Benjamin Kerstein
newledger.com
30 August '10
When a man dies, especially when he dies of something uniquely horrifying and grotesque, people always tend to remember them well, if for no other reason than pity for their suffering. This seems to have been the case with historian and essayist Tony Judt, who died this month from the degenerative disease known as ALS. The sight of Judt reduced, and reduced very quickly, from an intellectual in late middle age to a wheelchair-bound invalid incapable of breathing on his own would give even the most cold-hearted some pause when penning his obituary. In those last months it was, no doubt, a terrible life and, in the end, a terrible death.
If we can, however, separate a man’s work from his life – and I think we must – then his work can and must also be separated from his death. I am mostly ignorant of Judt’s most famous work, which dealt with the post-war history of Europe, though I have it on good authority that it is decidedly brilliant. I have no doubt that this is probably so. But the truth is that during the final years of his life Judt was most famous, most celebrated, and most quoted because of his outspoken belief that the state of Israel should not exist.
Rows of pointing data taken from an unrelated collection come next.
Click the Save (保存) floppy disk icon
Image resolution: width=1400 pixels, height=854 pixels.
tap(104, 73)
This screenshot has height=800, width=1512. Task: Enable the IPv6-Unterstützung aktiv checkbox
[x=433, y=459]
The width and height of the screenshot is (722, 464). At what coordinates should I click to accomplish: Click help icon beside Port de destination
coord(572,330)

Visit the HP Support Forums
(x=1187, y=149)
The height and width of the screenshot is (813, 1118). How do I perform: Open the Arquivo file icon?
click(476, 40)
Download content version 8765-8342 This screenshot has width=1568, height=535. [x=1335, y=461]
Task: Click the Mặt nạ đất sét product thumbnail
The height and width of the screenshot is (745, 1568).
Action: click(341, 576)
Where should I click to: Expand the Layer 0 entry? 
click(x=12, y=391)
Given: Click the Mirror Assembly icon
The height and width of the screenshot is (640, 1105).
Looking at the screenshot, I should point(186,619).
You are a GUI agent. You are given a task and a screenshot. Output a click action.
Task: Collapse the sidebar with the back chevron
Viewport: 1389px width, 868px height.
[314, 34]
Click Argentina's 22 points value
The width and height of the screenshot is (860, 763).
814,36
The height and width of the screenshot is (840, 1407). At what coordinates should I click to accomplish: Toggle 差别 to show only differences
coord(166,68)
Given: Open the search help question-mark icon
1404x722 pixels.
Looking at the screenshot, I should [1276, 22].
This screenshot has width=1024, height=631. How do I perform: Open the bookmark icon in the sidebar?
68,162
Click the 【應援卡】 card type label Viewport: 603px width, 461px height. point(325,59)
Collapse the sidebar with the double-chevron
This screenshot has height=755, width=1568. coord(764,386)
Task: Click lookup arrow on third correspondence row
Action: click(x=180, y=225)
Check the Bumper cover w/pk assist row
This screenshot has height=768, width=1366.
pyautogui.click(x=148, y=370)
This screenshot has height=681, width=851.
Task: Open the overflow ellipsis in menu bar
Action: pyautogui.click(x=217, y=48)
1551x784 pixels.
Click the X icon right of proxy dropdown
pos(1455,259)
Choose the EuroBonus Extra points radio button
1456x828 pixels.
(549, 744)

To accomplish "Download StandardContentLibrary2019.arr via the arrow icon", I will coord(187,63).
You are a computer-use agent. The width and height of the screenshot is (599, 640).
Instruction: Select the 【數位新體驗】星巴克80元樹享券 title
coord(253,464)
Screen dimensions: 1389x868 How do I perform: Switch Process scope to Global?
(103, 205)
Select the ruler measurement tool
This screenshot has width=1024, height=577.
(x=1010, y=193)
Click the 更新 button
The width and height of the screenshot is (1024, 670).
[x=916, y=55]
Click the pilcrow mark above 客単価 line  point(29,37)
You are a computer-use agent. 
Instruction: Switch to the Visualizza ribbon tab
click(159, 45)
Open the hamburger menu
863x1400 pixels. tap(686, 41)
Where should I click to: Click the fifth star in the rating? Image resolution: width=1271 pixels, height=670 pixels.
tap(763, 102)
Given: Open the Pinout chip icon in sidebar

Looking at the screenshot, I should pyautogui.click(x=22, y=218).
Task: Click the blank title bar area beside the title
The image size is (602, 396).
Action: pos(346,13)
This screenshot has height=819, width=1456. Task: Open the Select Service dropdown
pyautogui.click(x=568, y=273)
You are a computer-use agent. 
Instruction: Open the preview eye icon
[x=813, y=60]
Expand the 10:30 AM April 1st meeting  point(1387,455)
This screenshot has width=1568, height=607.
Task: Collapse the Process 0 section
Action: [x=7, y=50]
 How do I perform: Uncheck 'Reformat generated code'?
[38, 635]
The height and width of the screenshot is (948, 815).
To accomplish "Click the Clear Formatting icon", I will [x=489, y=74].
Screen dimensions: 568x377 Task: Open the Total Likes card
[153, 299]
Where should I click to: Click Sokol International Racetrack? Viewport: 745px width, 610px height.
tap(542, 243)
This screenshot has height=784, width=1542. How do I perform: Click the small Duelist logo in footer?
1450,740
Some may regard such a characterization of his stance as unfair, but it is worth pointing out what lies beneath the euphemism known as the “binational state.” Judt’s stance was not a crude one, of course; it was eminently intellectual and erudite in nature. But nonetheless, Israel’s end is more or less what it amounted to, and the persistent refusal of both him and his defenders to acknowledge this was and is to their discredit.